The Philadelphia Flyers have a number of their top prospects knocking on the door for an NHL role, but if those players do get called up, the team cannot continue to make the same mistakes repeatedly as they have been.
Rookie Nikita Grebenkin has hardly gotten a fair shake since the season started, franchise player Matvei Michkov is playing significantly less than last year, and it took the Flyers nearly a month to install defenseman Emil Andrae as a regular in the lineup.
While defenseman Adam Ginning, who has played just once since Oct. 16, is likely the first to go to make a roster spot for a prospect, the Flyers need to do it with a purpose.
Anthony SanFilippo of On Pattison recently reported that the Flyers might be "ready to give [Alex Bump] a look, but they don't want him stuck playing on the fourth line. The Flyers brass believes when Bump comes up, he has to play in the top nine."
In translation, that means more than 12 minutes a night, and not playing with Rodrigo Abols and Garnet Hathaway.
But the same, obviously, hasn't been true for Grebenkin and Michkov, who have both had to do that this season at some point.
Bump, 21, has four goals, nine assists, and 13 points in 15 games with the AHL Lehigh Valley Phantoms, with 11 of those points coming in his last 10 games.

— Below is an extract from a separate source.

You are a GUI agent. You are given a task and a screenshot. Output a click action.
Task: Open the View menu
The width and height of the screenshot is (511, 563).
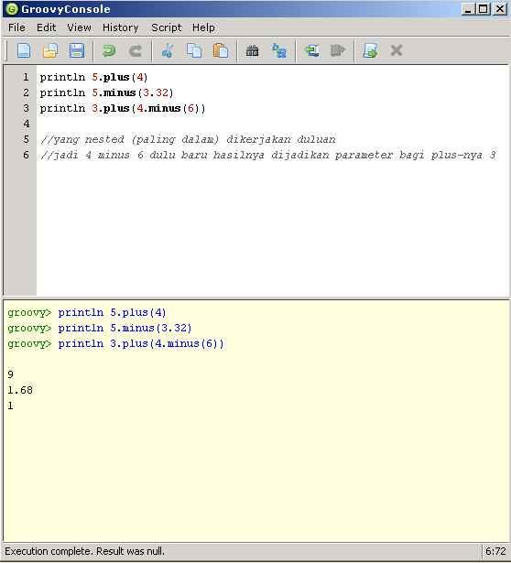click(79, 27)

The offense is finally coming after an unimpressive preseason, and the Flyers, who rank seventh-worst in the NHL in goals scored, could certainly use that.
This is simply a matter of how, but head coach Rick Tocchet and Co. have not yet shown a willingness to lean into the youth, bar the Noah Cates line and newcomer Trevor Zegras.
Adding a young Bump to the equation only further muddies matters, as the Flyers would then have to organize a group of top-nine wingers that includes him, Michkov, Tyson Foerster, Bobby Brink, Owen Tippett, Travis Konecny, Zegras, if he stays on the wing, and potentially Grebenkin, too.
Such a move would effectively force Zegras and Christian Dvorak to stay down the middle permanently, which can, and arguably should be, the plan for Tocchet, but that remains to be seen.
Tocchet has basked in the versatility those two bring to the table, and it would be hard to imagine he softens his stance on that to make way for a 21-year-old winger.
Nonetheless, the Flyers absolutely should be leaning into youth and more traditional rebuilding practices while it is convenient for them, rather than seeing what developments come about and winging it from there - no pun intended.
Plus, Porter Martone could be in the conversation as soon as this spring. The Flyers ought to see which pieces fit into Tocchet's "puzzle" and which ones do not, and sometimes, you have to build the frame first and turn it every which way to find your next move.